In light of our awareness that the ICM-IFFOR arrangement could be terminated due to revisions in the ICANN-ICM Agreement, IFFOR wanted to maximize the chances of providing useful, timely and expertly created educational tools to as many organziations as possible.  As such, we updated our AtFirstSite course to ensure its relevance and in 2023 made the updated AtFirstCourse available as our grant award on an ongoing and rolling basis – effectively making the course available for free to any organization requesting it, without limitations on grant application windows or delivery times.

As a timely opportunity and with the hopes of providing a needed resource, IFFOR made, and is still making, the grant available to everyone who applies for it while also dedicating outreach efforts in response to UK legislation that made it compulsory for all UK schools to run Personal, Social, Health and Economic Education (PSHE) courses.  For its current grant, IFFOR contacted every school in the UK with children aged 11-14 (the target age group) to bring awareness of the ongoing grant award that allows them to satisfy their PSHE requirements for free.  We hope to provide a significant value to an underfunded area via our ongoing grant opportunity and want our industry leading educational resource to have the maximum impact possible, to protect minors and youth online.  This felt like the most meaningful and important grant we could give at this time.  

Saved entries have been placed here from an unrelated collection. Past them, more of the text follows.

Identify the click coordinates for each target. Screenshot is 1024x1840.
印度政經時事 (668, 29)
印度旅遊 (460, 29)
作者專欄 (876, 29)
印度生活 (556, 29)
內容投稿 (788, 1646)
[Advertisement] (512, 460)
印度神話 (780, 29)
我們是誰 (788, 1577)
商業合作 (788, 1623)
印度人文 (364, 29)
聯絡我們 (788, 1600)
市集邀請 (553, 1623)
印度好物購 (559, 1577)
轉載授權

Q6. What recent policy work has IFFOR undertaken?

During the COVID-19 pandemic, in order to contribute positively during the explosion in teaching-from-home and consistent with our Policy Goals of protecting youth online, IFFOR funded and organized an extensive piece of research and analysis on online learning and parental controls.  

While this work did not translate, nor was it required to translate, into any recommendations or changes within the .XXX TLD, it is policy work aimed at providing tools and information to the internet community generally and organizations, parents and caregivers specifically, in our ongoing commitment to protecting youth online. 

We have also contributed to policy work through the information, philosophies, tools and policies expressed in our AtFirstSite educational course and have spoken extensively at international conferences regarding online content and the protection of minors.

Q7. What does IFFOR intend to do if the new agreement is approved by ICANN?

If the proposed .XXX registry agreement is approved, IFFOR will wind down its operations.  As our final contribution, we will make our AtFirstSite course available to the internet and educational communities in our ongoing hope that this work can make the world, both online and offline, a safer place for parents, caregivers, minors and youth.